Too late. With only two days remaining, the damage had been done. Abject irresponsibility is the only way to describe this incident. One can only deduce that there was a sinister agenda. Comey, after all, in July had done everything he could except indict Clinton in explaining he had not recommended that to Justice, leaving the strong impression that he wanted to.
Meanwhile, someone in the bureau’s New York field office was leaking a false story to Fox News that Clinton’s family foundation was being investigated and that her indictment was imminent. When the story was quickly shot down by other news organizations and Fox correspondent Bret Baier apologized, it was once again too late. The Trump campaign leaped all over it, despite the facts.
Where does all this lead? Throughout the campaign, the now president-elect had called Clinton “Crooked Hillary” and later on promised one of the first things he would do as chief executive would be seeing that she goes to jail. Trump could, of course, appoint through his attorney general — who speculators believe will be former New York Mayor Rudolph Giuliani — a special counsel to take on that chore. Giuliani has refused to rule out such a step, although it would put the FBI in a hugely awkward position having recommended no prosecution.
It would be difficult to imagine anything that would do more damage to the healing process.
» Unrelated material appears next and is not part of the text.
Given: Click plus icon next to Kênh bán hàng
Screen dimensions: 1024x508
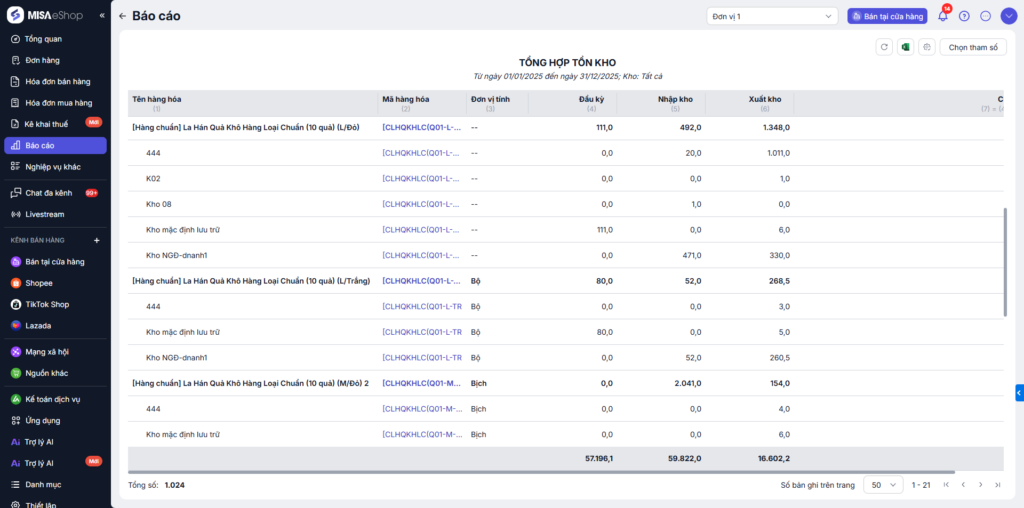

Few actions would certify more that this unlikely occupant of our highest office truly is an insincere vindictive nightmare.
Most of the voters, including many of those who supported him, don’t believe he is qualified for the job. He will now have to be willing to make the kind of accommodations to all segments of our body politic that proves otherwise.
What does need to be made clear is that the FBI is not an independent agency, a national police force outside the control of even the president. J. Edgar Hoover, over the decades he ran the bureau, fostered this notion, and several of his successors have left that impression. The result has been an institution arrogant in its dealings and oblivious to its own shortcomings.
It seems imperative that steps be taken to prevent this kind of unfair and dangerous tragedy from ever happening again. Since it is probably too late for this Congress and this president, it shouldn’t be for the next. Republicans have as big a stake in this as Democrats.